Records from a data source:
......
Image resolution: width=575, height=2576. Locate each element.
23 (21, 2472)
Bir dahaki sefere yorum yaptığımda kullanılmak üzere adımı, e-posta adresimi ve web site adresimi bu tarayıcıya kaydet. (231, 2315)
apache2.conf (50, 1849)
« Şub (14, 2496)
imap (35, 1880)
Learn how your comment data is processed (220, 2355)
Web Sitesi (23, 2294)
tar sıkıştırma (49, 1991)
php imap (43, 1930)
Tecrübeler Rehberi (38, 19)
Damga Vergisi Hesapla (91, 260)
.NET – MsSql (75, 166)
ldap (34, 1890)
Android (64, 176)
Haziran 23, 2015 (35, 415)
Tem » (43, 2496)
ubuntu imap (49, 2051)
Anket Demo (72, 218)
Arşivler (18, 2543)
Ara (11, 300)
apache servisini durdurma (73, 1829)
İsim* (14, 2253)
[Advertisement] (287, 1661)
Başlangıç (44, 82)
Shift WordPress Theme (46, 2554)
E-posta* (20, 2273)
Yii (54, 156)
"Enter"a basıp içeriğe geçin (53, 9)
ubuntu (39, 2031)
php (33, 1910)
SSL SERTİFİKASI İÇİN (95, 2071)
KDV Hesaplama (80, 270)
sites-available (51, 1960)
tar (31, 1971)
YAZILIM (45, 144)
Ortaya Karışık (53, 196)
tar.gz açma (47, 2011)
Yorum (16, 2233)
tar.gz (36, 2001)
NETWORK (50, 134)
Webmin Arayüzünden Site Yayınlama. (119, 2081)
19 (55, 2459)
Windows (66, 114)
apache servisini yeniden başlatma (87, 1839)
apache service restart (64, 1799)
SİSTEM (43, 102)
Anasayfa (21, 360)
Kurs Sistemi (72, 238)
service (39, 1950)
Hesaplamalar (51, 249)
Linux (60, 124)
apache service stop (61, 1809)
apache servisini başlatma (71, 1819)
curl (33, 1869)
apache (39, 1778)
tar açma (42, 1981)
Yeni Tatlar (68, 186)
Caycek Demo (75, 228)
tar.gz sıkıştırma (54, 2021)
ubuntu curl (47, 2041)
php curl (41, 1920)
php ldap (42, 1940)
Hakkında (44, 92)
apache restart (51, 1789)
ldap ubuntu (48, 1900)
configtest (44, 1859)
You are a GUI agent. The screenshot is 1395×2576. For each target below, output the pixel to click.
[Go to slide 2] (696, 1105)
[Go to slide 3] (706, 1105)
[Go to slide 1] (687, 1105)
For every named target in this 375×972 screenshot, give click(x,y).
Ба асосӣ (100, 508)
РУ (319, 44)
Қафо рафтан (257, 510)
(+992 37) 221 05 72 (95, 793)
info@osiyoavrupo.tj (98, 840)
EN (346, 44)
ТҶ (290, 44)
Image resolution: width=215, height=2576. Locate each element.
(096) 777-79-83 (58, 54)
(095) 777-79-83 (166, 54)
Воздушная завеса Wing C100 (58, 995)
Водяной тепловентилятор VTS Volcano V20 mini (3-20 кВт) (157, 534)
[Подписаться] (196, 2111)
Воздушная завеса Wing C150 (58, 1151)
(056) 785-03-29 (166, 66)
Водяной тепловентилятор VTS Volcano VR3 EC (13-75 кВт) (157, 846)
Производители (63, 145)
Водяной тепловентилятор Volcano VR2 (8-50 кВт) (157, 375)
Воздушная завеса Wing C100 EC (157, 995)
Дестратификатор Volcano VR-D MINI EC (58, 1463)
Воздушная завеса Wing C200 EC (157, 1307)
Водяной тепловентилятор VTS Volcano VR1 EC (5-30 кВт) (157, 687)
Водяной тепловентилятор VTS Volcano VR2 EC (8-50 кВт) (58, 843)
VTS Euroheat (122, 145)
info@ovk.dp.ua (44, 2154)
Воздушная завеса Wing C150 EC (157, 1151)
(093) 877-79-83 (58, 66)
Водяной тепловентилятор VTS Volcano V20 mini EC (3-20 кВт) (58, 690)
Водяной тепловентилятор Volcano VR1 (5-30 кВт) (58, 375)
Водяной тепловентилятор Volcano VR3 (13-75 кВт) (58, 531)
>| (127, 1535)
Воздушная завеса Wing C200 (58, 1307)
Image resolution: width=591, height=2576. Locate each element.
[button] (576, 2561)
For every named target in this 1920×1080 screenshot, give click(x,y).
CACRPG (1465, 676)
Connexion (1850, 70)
......
> **WORK INSTRUCTION**: Output the records verbatim, from the first line to the last.

> **RESULT OF THE EXERCISE**:
Image resolution: width=575, height=2576. Locate each element.
23 (21, 2472)
Bir dahaki sefere yorum yaptığımda kullanılmak üzere adımı, e-posta adresimi ve web site adresimi bu tarayıcıya kaydet. (231, 2315)
apache2.conf (50, 1849)
« Şub (14, 2496)
imap (35, 1880)
Learn how your comment data is processed (220, 2355)
Web Sitesi (23, 2294)
tar sıkıştırma (49, 1991)
php imap (43, 1930)
Tecrübeler Rehberi (38, 19)
Damga Vergisi Hesapla (91, 260)
.NET – MsSql (75, 166)
ldap (34, 1890)
Android (64, 176)
Haziran 23, 2015 (35, 415)
Tem » (43, 2496)
ubuntu imap (49, 2051)
Anket Demo (72, 218)
Arşivler (18, 2543)
Ara (11, 300)
apache servisini durdurma (73, 1829)
İsim* (14, 2253)
[Advertisement] (287, 1661)
Başlangıç (44, 82)
Shift WordPress Theme (46, 2554)
E-posta* (20, 2273)
Yii (54, 156)
"Enter"a basıp içeriğe geçin (53, 9)
ubuntu (39, 2031)
php (33, 1910)
SSL SERTİFİKASI İÇİN (95, 2071)
KDV Hesaplama (80, 270)
sites-available (51, 1960)
tar (31, 1971)
YAZILIM (45, 144)
Ortaya Karışık (53, 196)
tar.gz açma (47, 2011)
Yorum (16, 2233)
tar.gz (36, 2001)
NETWORK (50, 134)
Webmin Arayüzünden Site Yayınlama. (119, 2081)
19 (55, 2459)
Windows (66, 114)
apache servisini yeniden başlatma (87, 1839)
apache service restart (64, 1799)
SİSTEM (43, 102)
Anasayfa (21, 360)
Kurs Sistemi (72, 238)
service (39, 1950)
Hesaplamalar (51, 249)
Linux (60, 124)
apache service stop (61, 1809)
apache servisini başlatma (71, 1819)
curl (33, 1869)
apache (39, 1778)
tar açma (42, 1981)
Yeni Tatlar (68, 186)
Caycek Demo (75, 228)
tar.gz sıkıştırma (54, 2021)
ubuntu curl (47, 2041)
php curl (41, 1920)
php ldap (42, 1940)
Hakkında (44, 92)
apache restart (51, 1789)
ldap ubuntu (48, 1900)
configtest (44, 1859)
You are a GUI agent. The screenshot is 1395×2576. For each target below, output the pixel to click.
[Go to slide 2] (696, 1105)
[Go to slide 3] (706, 1105)
[Go to slide 1] (687, 1105)
For every named target in this 375×972 screenshot, give click(x,y).
Ба асосӣ (100, 508)
РУ (319, 44)
Қафо рафтан (257, 510)
(+992 37) 221 05 72 (95, 793)
info@osiyoavrupo.tj (98, 840)
EN (346, 44)
ТҶ (290, 44)
Image resolution: width=215, height=2576. Locate each element.
(096) 777-79-83 (58, 54)
(095) 777-79-83 (166, 54)
Воздушная завеса Wing C100 (58, 995)
Водяной тепловентилятор VTS Volcano V20 mini (3-20 кВт) (157, 534)
[Подписаться] (196, 2111)
Воздушная завеса Wing C150 (58, 1151)
(056) 785-03-29 (166, 66)
Водяной тепловентилятор VTS Volcano VR3 EC (13-75 кВт) (157, 846)
Производители (63, 145)
Водяной тепловентилятор Volcano VR2 (8-50 кВт) (157, 375)
Воздушная завеса Wing C100 EC (157, 995)
Дестратификатор Volcano VR-D MINI EC (58, 1463)
Воздушная завеса Wing C200 EC (157, 1307)
Водяной тепловентилятор VTS Volcano VR1 EC (5-30 кВт) (157, 687)
Водяной тепловентилятор VTS Volcano VR2 EC (8-50 кВт) (58, 843)
VTS Euroheat (122, 145)
info@ovk.dp.ua (44, 2154)
Воздушная завеса Wing C150 EC (157, 1151)
(093) 877-79-83 (58, 66)
Водяной тепловентилятор VTS Volcano V20 mini EC (3-20 кВт) (58, 690)
Водяной тепловентилятор Volcano VR1 (5-30 кВт) (58, 375)
Водяной тепловентилятор Volcano VR3 (13-75 кВт) (58, 531)
>| (127, 1535)
Воздушная завеса Wing C200 (58, 1307)
Image resolution: width=591, height=2576. Locate each element.
[button] (576, 2561)
For every named target in this 1920×1080 screenshot, give click(x,y).
CACRPG (1465, 676)
Connexion (1850, 70)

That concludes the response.